Behind the curtain
A climactic moment in The Wizard of Oz is when Toto pulls aside the green curtain, and exposes a man turning levers which he had been using to fool people into thinking he was a wizard. An angry Dorothy shouts, "You are a very bad man." To which the wizard replies, "No, my dear, I am a very good man; I am just a very bad wizard." Israelis and their leaders may be good people, and so far they have been pretty skillful wizards in dealing with Palestinians. But one day the curtain that hides their strategy will be fully pulled away and they will be revealed as a government and a people who, in their quest for national security, have violated the human rights of an entire population.
Yasir Arafat is expected in mid-February to sign principles of agreement codifying the 1993 Oslo Accords. The government of Israel is demanding his signature, and the United States is applying pressure to make sure he signs—a double dose of political muscle that is shoving Arafat into a deal that benefits Israel and Clinton, but not the Palestinians.

→ THINGS TO DO:
1. Answer these questions from the "Behind the curtain" passage:
(a) What does Dorothy shout at the wizard?
(b) When is Yasir Arafat expected to sign principles of agreement?
(c) Which accords would those principles of agreement codify?
2. Write out the "Behind the curtain" passage from "Yasir Arafat is" up to and including "not the Palestinians.".
3. Extend the "Behind the curtain" passage with new material that follows its final sentence.

→ DATASET:
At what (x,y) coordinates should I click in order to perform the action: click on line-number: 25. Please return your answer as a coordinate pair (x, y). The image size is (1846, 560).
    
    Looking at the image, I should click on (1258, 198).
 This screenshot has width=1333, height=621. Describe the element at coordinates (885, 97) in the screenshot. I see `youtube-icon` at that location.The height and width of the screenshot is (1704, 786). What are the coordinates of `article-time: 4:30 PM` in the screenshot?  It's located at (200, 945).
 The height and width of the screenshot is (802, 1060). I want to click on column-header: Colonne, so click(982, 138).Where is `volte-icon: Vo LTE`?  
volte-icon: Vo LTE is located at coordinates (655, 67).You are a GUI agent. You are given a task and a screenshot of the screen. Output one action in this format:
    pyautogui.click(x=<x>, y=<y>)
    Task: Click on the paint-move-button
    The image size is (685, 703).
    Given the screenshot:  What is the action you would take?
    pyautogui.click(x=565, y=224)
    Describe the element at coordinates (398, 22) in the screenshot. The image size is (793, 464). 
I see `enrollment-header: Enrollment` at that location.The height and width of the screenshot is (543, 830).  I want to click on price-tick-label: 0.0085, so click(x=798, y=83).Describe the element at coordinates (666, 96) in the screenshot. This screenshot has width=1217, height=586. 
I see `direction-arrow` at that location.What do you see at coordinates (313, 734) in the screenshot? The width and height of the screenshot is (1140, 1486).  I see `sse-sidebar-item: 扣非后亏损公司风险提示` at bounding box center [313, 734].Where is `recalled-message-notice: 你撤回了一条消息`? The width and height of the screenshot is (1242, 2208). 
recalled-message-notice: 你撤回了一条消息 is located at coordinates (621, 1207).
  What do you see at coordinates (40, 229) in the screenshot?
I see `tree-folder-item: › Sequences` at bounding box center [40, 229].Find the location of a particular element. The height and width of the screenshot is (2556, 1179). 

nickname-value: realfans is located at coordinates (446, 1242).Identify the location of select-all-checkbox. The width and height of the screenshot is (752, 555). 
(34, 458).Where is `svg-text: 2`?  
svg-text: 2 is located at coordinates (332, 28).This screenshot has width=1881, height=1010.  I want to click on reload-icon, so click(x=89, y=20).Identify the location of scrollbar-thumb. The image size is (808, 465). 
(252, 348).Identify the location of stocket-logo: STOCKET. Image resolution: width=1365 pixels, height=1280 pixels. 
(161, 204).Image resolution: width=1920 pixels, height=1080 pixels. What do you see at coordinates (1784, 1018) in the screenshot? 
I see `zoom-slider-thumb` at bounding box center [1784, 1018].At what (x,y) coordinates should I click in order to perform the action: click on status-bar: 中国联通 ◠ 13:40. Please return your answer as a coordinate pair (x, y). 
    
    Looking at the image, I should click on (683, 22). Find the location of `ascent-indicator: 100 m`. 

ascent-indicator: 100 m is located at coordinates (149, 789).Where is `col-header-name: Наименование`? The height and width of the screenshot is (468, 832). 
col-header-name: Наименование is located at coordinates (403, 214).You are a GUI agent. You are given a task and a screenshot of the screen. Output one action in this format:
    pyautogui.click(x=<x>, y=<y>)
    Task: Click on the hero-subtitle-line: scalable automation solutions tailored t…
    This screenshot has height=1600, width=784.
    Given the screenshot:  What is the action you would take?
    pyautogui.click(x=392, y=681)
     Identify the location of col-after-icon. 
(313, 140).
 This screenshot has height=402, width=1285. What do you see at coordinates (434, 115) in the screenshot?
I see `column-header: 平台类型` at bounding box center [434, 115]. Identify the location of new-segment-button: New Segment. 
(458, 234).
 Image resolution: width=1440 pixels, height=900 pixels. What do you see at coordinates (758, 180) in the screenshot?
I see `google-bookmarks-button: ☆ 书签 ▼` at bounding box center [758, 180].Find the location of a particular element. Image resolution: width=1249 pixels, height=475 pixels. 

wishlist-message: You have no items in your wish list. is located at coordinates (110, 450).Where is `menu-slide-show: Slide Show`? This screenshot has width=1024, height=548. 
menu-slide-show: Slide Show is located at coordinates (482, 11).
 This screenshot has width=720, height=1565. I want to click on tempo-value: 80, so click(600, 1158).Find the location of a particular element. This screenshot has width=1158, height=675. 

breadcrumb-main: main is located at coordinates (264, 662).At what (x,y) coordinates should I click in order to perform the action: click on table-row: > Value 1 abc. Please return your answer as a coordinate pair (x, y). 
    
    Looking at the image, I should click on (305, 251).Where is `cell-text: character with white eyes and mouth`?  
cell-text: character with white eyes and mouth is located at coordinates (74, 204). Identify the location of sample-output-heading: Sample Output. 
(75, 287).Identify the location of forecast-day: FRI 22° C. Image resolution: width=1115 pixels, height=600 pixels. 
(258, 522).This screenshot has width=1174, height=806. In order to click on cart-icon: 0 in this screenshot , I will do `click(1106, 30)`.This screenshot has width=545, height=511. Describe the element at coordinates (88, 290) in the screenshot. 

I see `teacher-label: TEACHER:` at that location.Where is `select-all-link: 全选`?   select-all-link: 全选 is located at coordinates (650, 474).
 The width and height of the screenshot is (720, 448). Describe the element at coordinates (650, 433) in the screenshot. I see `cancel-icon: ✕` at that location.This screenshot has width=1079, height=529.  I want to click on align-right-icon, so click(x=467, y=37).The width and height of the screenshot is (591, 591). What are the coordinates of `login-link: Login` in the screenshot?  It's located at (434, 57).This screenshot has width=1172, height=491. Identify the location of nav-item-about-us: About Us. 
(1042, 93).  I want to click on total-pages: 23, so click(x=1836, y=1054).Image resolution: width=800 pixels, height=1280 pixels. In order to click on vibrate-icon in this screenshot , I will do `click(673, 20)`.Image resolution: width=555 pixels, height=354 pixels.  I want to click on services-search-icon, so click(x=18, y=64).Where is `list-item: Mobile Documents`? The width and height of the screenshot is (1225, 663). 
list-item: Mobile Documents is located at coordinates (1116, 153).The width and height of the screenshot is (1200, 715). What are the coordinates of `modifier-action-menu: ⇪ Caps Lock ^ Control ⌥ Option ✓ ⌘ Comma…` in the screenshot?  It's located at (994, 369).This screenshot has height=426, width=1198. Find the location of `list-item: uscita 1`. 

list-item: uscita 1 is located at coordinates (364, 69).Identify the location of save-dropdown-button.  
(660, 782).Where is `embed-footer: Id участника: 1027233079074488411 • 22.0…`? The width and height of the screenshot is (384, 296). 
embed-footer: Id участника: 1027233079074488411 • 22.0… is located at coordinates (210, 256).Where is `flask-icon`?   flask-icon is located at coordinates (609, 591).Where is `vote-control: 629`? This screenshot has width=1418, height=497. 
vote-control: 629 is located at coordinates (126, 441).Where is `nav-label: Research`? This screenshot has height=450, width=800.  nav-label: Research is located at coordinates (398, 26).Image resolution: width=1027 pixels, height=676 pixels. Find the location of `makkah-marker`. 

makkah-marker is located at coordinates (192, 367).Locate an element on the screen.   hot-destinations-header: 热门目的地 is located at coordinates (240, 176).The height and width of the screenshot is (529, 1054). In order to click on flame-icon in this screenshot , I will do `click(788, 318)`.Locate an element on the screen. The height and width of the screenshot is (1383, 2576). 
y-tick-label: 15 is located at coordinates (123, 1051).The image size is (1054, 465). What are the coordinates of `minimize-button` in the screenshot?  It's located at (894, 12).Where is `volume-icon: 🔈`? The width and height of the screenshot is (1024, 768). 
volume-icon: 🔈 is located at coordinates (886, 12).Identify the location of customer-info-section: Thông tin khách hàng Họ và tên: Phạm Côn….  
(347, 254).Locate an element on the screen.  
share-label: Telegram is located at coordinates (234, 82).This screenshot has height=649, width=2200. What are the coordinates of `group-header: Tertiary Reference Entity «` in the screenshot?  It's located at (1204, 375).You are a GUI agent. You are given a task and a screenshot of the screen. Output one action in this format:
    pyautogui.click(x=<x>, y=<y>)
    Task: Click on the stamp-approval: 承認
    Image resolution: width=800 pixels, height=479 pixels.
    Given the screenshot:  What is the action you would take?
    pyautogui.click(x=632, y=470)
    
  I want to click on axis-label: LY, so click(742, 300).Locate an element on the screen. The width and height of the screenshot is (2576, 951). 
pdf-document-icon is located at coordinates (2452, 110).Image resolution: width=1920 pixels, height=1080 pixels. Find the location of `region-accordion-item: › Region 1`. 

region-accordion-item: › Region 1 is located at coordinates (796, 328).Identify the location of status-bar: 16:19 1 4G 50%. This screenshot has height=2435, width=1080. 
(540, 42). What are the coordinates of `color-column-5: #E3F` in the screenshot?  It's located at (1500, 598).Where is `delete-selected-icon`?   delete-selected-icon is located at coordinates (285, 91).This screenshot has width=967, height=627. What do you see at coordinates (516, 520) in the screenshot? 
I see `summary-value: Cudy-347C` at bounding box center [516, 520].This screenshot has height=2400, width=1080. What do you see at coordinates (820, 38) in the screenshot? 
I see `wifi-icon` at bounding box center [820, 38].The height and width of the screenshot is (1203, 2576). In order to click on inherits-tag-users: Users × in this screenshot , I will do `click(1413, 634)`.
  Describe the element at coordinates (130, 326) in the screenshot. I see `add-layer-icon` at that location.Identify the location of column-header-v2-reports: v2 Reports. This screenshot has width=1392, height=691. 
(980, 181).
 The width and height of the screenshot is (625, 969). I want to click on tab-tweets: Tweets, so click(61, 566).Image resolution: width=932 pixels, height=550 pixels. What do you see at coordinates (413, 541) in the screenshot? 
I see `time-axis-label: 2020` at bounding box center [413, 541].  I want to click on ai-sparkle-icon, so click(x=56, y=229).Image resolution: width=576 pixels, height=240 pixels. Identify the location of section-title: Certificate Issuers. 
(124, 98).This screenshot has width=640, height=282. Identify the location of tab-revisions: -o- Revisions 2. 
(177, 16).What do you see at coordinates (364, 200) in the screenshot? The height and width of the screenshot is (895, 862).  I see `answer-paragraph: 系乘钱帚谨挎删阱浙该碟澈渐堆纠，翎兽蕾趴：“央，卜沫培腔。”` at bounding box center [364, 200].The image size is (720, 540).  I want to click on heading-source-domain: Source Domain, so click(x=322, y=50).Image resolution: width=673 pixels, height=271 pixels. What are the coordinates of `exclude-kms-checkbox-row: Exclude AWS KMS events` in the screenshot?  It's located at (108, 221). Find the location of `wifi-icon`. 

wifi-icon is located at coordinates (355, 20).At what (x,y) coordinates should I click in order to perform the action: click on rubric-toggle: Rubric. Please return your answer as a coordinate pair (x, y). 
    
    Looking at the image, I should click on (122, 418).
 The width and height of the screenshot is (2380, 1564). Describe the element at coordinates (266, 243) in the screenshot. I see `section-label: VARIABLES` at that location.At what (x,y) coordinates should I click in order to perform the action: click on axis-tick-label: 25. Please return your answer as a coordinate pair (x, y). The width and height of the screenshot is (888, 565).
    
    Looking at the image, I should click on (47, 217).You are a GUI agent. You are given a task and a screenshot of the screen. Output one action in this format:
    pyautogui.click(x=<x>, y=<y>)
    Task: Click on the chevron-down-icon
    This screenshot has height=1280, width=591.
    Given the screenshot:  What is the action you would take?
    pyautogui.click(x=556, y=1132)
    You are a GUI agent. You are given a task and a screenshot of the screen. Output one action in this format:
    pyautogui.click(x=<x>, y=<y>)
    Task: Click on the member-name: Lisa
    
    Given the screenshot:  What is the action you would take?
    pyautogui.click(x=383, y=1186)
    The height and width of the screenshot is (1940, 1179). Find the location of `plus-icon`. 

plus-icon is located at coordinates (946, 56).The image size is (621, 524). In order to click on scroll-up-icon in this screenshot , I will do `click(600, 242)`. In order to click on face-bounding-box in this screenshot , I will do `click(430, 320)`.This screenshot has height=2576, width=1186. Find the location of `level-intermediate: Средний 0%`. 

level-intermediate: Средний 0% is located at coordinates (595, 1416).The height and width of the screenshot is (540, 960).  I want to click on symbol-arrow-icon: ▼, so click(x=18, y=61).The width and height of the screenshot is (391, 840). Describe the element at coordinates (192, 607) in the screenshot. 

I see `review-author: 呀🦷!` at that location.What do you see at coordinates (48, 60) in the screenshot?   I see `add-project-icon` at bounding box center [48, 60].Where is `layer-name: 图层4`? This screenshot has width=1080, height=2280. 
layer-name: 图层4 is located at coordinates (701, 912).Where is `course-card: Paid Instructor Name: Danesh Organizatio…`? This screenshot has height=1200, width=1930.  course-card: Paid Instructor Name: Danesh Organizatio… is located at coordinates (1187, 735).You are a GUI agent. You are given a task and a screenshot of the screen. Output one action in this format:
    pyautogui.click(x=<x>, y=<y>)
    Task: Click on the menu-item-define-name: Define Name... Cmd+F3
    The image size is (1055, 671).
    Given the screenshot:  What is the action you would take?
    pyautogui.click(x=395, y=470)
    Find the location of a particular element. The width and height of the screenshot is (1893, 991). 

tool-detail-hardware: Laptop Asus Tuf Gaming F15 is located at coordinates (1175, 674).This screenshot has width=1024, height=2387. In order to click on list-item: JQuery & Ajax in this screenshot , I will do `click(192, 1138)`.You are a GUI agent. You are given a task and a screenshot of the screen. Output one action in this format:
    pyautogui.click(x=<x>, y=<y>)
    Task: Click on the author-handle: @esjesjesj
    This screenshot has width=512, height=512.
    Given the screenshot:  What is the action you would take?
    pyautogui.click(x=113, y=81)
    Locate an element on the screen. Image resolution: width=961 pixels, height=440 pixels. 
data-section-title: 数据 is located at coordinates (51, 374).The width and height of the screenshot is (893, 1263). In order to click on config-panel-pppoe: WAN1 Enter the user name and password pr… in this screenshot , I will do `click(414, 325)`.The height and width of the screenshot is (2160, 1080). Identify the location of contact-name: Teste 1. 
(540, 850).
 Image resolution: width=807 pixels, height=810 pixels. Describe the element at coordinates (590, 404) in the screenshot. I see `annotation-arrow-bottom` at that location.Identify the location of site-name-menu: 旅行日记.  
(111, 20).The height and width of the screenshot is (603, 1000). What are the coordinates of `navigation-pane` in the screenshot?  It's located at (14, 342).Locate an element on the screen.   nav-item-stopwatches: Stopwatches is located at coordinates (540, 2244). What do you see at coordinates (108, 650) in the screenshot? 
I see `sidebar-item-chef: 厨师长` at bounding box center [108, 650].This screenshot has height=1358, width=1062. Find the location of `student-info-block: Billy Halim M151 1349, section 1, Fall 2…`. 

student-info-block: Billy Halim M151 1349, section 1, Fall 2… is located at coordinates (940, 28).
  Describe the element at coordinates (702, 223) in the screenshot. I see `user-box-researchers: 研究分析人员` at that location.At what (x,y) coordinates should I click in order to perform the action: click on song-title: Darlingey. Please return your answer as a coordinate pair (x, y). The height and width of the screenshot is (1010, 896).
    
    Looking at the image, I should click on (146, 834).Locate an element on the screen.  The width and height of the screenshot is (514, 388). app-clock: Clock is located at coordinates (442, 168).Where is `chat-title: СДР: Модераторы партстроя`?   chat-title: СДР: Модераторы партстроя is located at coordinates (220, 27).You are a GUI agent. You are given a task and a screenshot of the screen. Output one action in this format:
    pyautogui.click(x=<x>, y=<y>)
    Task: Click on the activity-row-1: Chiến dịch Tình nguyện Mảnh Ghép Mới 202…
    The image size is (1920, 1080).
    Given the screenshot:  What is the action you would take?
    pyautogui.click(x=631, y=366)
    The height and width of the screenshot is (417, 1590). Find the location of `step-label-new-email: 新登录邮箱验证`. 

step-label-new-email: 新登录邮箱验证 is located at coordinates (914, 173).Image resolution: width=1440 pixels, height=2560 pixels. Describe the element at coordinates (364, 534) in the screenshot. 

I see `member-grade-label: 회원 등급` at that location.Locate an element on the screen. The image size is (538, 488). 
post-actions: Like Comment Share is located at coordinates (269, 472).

→ YOUR WRITTEN ANSWERS:
1.
(a) "You are a very bad man."
(b) In mid-February.
(c) The 1993 Oslo Accords.

2.
Yasir Arafat is expected in mid-February to sign principles of agreement codifying the 1993 Oslo Accords. The government of Israel is demanding his signature, and the United States is applying pressure to make sure he signs—a double dose of political muscle that is shoving Arafat into a deal that benefits Israel and Clinton, but not the Palestinians.

3.
As I was reminded again during a recent week-long trip, the Palestinian population remains trapped in designated areas. In the West Bank and Gaza a combined population of 3 million cannot enter Jerusalem for any reason, social, medical, recreational or religious, without a difficult-to-obtain military permit, because of permanent border closures agreed to in the Oslo Accords.
According to a Palestinian official I met at the Orient House (unofficial Palestinian headquarters in East Jerusalem), before the closure the number of patients served annually at Maqased Hospital in East Jerusalem was 1,200,000. Since the closure, that number has dropped by 1 million. Augusta Victoria, the Lutheran World Federation hospital on Mount Scopus, has experienced a similiar decline, forcing Palestinans to use inferior medical services in the West Bank.
The daughter of a retired Anglican pastor in Ramallah told me that her father refuses to dignify the Israeli system by asking for the required permit to travel to Jerusalem. Meanwhile, West Jerusalem citizens move easily in and out of East Jerusalem. Thus, a Christian pastor born in Jerusalem is barred from the city, while new Russian Jewish immigrants have complete access.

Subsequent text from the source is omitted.